Paula olió su aftershave y tuvo que contener las ganas de acercarse más a él.
—¿Quieres que te dé primero la buena o la mala noticia? —le preguntó Pedro.
Aquello la sorprendió.
—La buena, supongo.
—No vas a tener que volver a cocinar, Bill va a volver.
Ella estuvo a punto de decir que no le importaba cocinar, que había disfrutado mucho de sus cenas, los dos solos.
—Bueno —dijo por fin—. Supongo que así ambos podremos trabajar más. ¿Y cuál es la mala noticia?
—En realidad, no es exactamente una mala noticia —confesó Pedro sonriendo—. Los hombres han terminado de reunir el ganado y van a volver.
—¿Aquí?
—Sí.
—Ya veo —Paula se sintió decepcionada. No se imaginaba la granja llena de hombres.
Se había acostumbrado a estar sola con Pedro. Ir a Savannah había sido como estar en una isla desierta con un hombre increíble. ¿Acaso no era aquélla la fantasía que tenían todas las mujeres? ¿Y no era normal que no se hubiese dado cuenta de ello hasta ese momento?
—La granja estará llena de gente mañana —dijo Pedro—. Sabes lo que eso significa, ¿verdad?
—No quiero que se den cuenta de que hemos… esto… tenido algo, Pedro. No puedo permitirme habladurías.

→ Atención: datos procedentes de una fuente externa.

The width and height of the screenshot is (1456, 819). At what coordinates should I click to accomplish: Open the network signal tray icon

Él asintió e hizo una mueca.
—Ya me imaginaba que dirías algo así.
—Pero estás de acuerdo conmigo, ¿verdad? No queremos un escándalo.

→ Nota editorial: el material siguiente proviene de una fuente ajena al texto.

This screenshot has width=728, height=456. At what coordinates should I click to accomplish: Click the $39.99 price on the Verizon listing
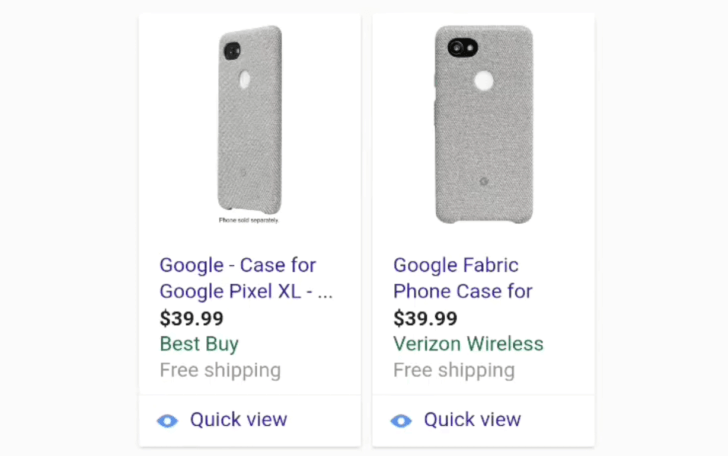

—Odiaría ponerte en una situación comprometida. Los cotilleos corren como la pólvora. Ya va a ser bastante duro que te vean los hombres. Van a tomarme el pelo, por supuesto, pero les diré que me dejen tranquilo.
Suspiró con impaciencia.
—Algunos son trabajadores contratados, que se marcharán de aquí en cuanto terminen su trabajo. Y quién sabe lo que pueden contar por ahí. Así que, sí, creo que es mejor que tengamos cuidado.
—Exacto —dijo Paula, a pesar de sentirse muy desgraciada sin motivo alguno.
Pedro alargó la mano y entrelazó sus dedos con los de ella.
Ese simple gesto la hizo sentirse mejor.
—Al menos, tenemos esta noche —añadió Pedro con naturalidad.
Ella se preguntó si sería sensato. Al fin y al cabo, unos minutos antes habían estado hablando de su futuro, un futuro en el que no había lugar para él. Una noche más juntos haría que la ruptura fuese todavía más dura.
Tal vez la llegada de los demás hombres fuese lo mejor.
Paula bajó la mirada a sus manos entrelazadas. La de él era ancha y morena, y tenía una cicatriz en el nudillo del pulgar.
Esa mañana, esa mano había trazado las letras de su nombre en el interior de su muslo.
De sólo pensarlo, volvió a excitarse y sintió la necesidad de abrazarse a él, de rogarle que la acariciase de nuevo y que cubriese su cuerpo de besos.
Él le acarició con suavidad el dedo pulgar, en silencio.
Cuando Paula levantó la vista vio decisión en su mirada, y deseo.
En ese aspecto sí que estaban en la misma onda.
Pedro la abrazó, la rodeó con su fuerza y con el calor de su deseo. Le mordisqueó con cuidado la barbilla.
—No podemos desperdiciar esta última noche, Paula.
Ella pensó que tenía razón. ¿Cómo iba a pasar esa última noche sola? ¿Qué había de malo en pasarla con Pedro?
Sería la última antes de que su vida volviese a la normalidad.